Seared Salmon with Steamed Green Beans and Brown Rice

This is an example of a meal that Solin would create to include in your personalized meal plan.

Seared Salmon with Steamed Green Beans and Brown Rice

YOUR SOLIN GENERATED RECIPE

Seared Salmon with Steamed Green Beans and Brown Rice

A light yet satisfying dinner featuring a perfectly seared 5‑ounce salmon fillet paired with tender steamed green beans and a modest serving of nutty brown rice. The dish is simple, elegant, and designed to fuel your evenings without weighing you down.

NUTRITION

412kcal
Protein
31.4g
Fat
22.1g
Carbs
17.8g

SERVINGS

1 serving

INGREDIENTS

5 oz Salmon Fillet

1/4 cup cooked Brown Rice

1/2 cup steamed Green Beans

1 tsp Olive Oil

1 tbsp Lemon Juice

Salt & Pepper to taste

PREPARATION

  • 1

    Pat the salmon fillet dry with a paper towel.

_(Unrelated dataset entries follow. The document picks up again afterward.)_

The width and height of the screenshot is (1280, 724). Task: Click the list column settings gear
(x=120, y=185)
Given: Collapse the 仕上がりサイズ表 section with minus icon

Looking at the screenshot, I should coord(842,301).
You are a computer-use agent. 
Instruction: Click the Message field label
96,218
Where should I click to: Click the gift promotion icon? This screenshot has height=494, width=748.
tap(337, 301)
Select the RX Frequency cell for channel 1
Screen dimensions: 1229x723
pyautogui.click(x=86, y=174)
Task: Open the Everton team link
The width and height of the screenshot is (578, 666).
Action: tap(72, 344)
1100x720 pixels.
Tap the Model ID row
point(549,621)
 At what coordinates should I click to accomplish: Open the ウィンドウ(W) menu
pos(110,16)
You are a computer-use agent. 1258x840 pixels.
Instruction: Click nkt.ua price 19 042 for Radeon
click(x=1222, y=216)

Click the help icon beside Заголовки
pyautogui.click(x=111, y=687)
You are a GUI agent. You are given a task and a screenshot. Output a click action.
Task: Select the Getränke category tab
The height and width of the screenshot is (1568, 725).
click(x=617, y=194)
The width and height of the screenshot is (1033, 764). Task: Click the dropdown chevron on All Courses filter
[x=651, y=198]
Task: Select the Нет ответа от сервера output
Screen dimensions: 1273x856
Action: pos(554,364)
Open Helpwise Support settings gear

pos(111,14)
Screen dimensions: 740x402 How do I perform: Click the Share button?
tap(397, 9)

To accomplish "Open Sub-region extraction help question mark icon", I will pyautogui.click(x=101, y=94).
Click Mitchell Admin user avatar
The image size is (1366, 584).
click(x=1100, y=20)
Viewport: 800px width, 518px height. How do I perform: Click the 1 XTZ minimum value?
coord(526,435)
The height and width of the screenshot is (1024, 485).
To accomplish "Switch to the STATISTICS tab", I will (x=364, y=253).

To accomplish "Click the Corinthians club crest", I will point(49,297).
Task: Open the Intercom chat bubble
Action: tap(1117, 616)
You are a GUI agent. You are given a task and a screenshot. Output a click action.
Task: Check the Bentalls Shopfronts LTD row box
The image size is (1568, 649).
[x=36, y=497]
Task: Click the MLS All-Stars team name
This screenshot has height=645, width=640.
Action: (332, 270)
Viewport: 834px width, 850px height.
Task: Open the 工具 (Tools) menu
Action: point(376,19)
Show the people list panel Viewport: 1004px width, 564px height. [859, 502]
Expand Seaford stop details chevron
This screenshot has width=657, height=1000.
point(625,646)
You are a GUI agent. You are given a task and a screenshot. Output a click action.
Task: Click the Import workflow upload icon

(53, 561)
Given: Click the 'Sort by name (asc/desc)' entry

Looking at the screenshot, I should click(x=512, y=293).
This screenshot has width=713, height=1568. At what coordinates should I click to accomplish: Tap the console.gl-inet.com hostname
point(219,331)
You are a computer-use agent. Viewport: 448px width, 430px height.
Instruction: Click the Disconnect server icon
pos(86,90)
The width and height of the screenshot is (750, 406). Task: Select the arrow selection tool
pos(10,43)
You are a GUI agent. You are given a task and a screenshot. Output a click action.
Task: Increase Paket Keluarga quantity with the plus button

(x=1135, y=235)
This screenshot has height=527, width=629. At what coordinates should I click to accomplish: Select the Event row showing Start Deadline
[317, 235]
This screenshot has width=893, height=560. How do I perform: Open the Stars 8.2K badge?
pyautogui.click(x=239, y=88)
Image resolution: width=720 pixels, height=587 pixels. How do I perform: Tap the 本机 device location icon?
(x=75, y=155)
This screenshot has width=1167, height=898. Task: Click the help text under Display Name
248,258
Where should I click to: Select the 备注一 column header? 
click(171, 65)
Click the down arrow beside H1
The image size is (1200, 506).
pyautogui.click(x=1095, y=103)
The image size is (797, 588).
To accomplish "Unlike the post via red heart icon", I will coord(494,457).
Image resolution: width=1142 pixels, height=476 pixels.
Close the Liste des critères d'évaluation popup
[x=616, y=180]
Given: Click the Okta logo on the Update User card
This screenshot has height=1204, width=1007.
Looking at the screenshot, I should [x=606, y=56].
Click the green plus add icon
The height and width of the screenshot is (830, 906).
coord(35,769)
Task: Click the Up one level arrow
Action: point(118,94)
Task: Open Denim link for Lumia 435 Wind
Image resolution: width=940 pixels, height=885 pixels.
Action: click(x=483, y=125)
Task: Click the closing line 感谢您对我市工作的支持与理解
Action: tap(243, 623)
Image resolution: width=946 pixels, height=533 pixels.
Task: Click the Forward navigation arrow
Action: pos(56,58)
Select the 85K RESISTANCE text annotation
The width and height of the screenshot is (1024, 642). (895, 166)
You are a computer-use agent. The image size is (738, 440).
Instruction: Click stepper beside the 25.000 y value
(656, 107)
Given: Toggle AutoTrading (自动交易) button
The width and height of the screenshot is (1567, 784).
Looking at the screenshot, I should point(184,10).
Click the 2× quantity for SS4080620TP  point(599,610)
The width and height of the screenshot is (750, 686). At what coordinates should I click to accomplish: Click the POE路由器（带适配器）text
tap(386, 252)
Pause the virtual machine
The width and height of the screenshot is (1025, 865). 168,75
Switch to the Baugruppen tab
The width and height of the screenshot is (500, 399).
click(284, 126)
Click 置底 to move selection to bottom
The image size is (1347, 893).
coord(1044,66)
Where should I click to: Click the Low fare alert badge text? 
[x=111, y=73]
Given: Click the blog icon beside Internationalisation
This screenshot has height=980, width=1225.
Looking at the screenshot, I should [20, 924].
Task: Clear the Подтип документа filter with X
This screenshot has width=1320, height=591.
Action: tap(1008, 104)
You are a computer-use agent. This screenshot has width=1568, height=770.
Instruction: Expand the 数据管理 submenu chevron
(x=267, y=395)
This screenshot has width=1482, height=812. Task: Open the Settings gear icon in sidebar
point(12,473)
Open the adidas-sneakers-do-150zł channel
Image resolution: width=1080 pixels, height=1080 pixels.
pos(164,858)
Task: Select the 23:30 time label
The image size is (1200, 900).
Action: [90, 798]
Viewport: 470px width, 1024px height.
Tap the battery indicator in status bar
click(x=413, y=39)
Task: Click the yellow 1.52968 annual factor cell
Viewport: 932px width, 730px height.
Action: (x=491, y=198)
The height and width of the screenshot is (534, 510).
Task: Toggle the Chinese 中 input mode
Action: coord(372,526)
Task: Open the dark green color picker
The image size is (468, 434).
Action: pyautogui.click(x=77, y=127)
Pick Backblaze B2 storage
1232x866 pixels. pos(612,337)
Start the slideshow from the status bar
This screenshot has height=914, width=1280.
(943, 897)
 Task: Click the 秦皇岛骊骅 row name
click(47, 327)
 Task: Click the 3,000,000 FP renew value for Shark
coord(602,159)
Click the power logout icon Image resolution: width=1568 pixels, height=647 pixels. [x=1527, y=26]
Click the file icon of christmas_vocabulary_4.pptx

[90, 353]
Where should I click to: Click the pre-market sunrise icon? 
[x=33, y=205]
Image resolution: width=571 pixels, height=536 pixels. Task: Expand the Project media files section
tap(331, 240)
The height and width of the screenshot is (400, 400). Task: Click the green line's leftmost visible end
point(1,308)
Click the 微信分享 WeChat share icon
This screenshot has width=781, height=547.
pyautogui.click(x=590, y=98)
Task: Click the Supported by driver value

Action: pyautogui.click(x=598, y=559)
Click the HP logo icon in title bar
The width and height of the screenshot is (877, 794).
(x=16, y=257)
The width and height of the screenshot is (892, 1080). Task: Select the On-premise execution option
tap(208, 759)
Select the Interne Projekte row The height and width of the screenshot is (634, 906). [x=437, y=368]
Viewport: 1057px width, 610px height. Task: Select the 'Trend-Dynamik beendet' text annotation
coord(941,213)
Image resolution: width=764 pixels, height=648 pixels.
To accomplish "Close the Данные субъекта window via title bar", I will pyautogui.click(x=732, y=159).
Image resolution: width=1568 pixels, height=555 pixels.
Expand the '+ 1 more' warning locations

Season it lightly with salt and pepper.

  • 2

    Heat a non-stick skillet over medium-high heat and add the olive oil.

  • 3

    Once the oil is shimmering, place the salmon fillet skin-side down and sear for 3-4 minutes, until a golden crust forms.

  • 4

    Flip the salmon and cook for an additional 2-3 minutes until the fish is just cooked through.

  • 5

    Meanwhile, steam the green beans for about 4-5 minutes until tender yet crisp.

  • 6

    Prepare the brown rice as per package instructions if not already cooked; a 1/4 cup serving should be heated through.

  • 7

    Drizzle the cooked salmon with lemon juice and serve alongside the steamed green beans and brown rice.